= Beginning of Section =

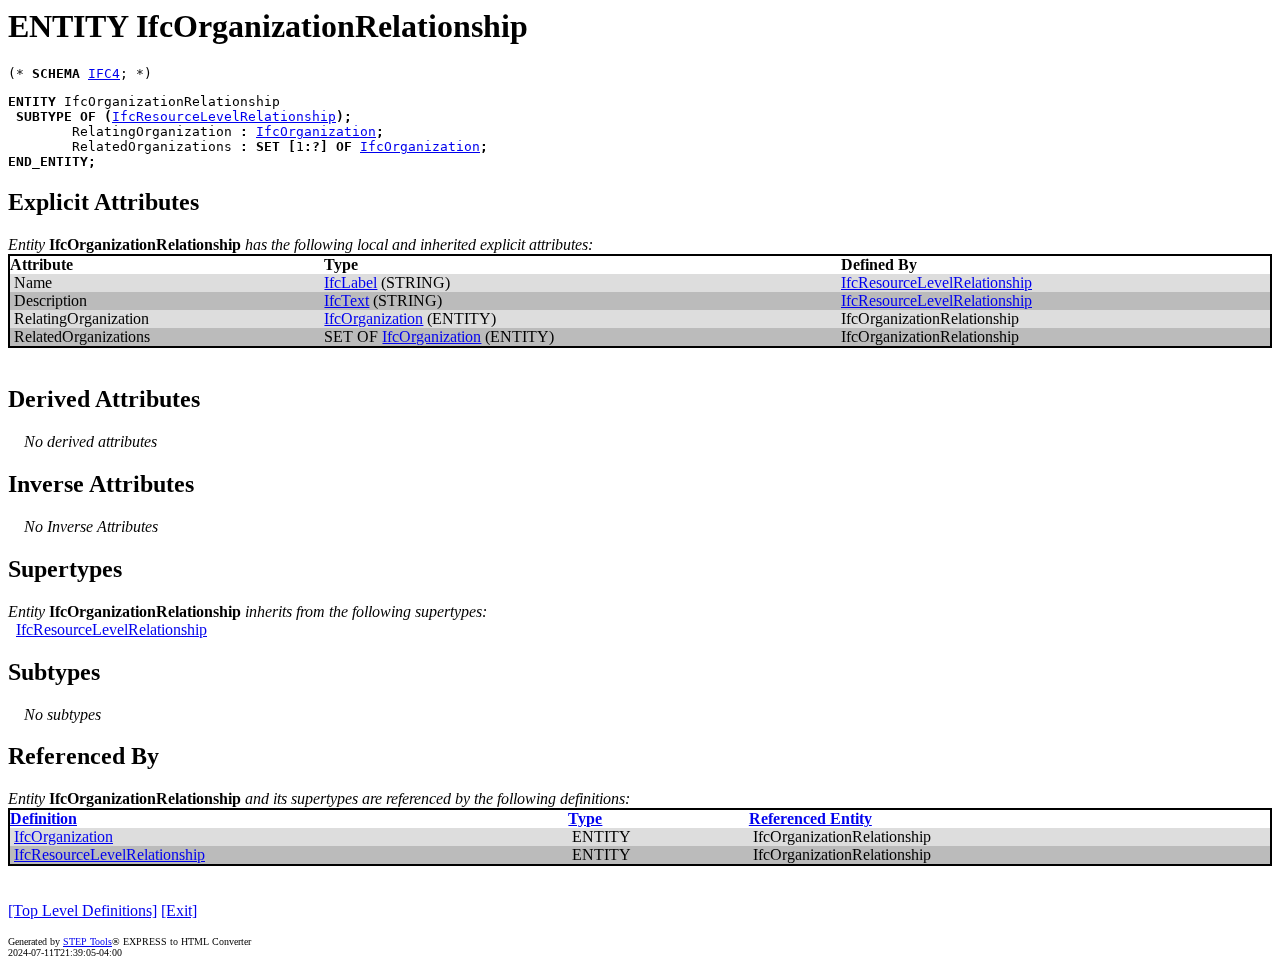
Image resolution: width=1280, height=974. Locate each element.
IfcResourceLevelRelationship (224, 116)
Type (585, 818)
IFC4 (104, 73)
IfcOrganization (316, 131)
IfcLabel (350, 282)
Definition (43, 818)
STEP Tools (87, 941)
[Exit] (179, 910)
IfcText (346, 300)
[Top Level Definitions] (82, 910)
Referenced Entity (810, 818)
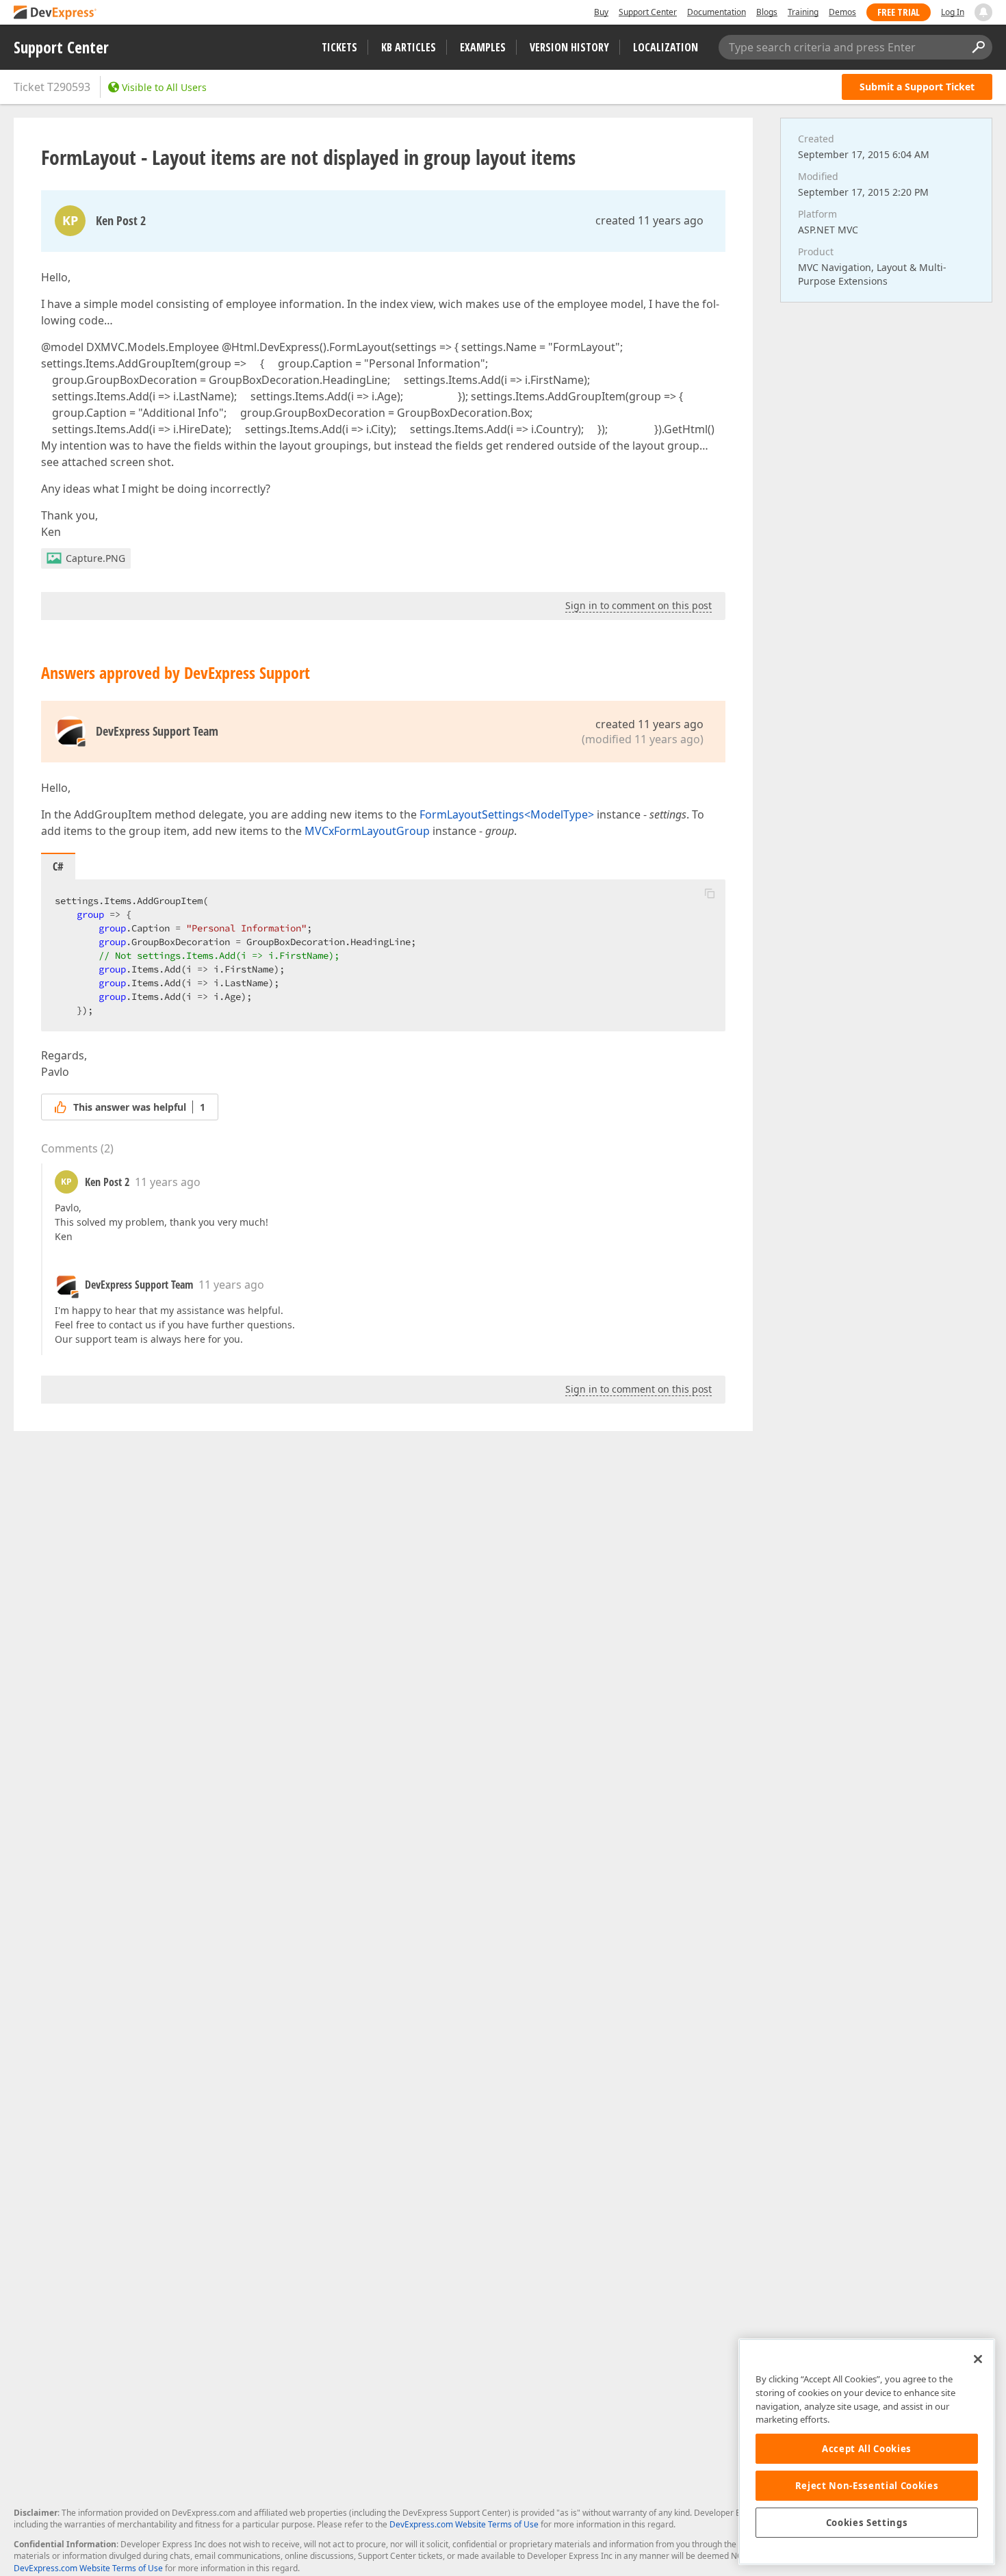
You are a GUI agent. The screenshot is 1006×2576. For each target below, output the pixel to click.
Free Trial (898, 11)
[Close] (978, 2359)
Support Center (648, 12)
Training (803, 12)
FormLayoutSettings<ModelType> (507, 814)
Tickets (339, 47)
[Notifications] (983, 12)
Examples (483, 47)
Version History (569, 47)
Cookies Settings (867, 2522)
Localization (665, 47)
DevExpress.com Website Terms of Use (464, 2524)
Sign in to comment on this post (638, 605)
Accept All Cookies (867, 2449)
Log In (952, 12)
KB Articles (408, 47)
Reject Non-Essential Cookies (866, 2486)
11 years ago (168, 1181)
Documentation (716, 12)
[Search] (978, 47)
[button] (709, 893)
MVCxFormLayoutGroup (367, 830)
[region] (866, 2452)
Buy (601, 12)
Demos (842, 12)
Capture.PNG (95, 558)
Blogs (766, 12)
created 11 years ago (649, 220)
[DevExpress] (55, 13)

= End of Section =

• WORK TO COMPLETE:
Starting from the line with "IfcLabel (350, 282)" in the records above, repeat each line exactly until you have written the line with "Training (803, 12)", then stop; drop the pictures.

• REPLY TO THE TASK:
IfcLabel (350, 282)
Definition (43, 818)
STEP Tools (87, 941)
[Exit] (179, 910)
IfcText (346, 300)
[Top Level Definitions] (82, 910)
Referenced Entity (810, 818)
You are a GUI agent. The screenshot is 1006×2576. For each target below, output the pixel to click.
Free Trial (898, 11)
[Close] (978, 2359)
Support Center (648, 12)
Training (803, 12)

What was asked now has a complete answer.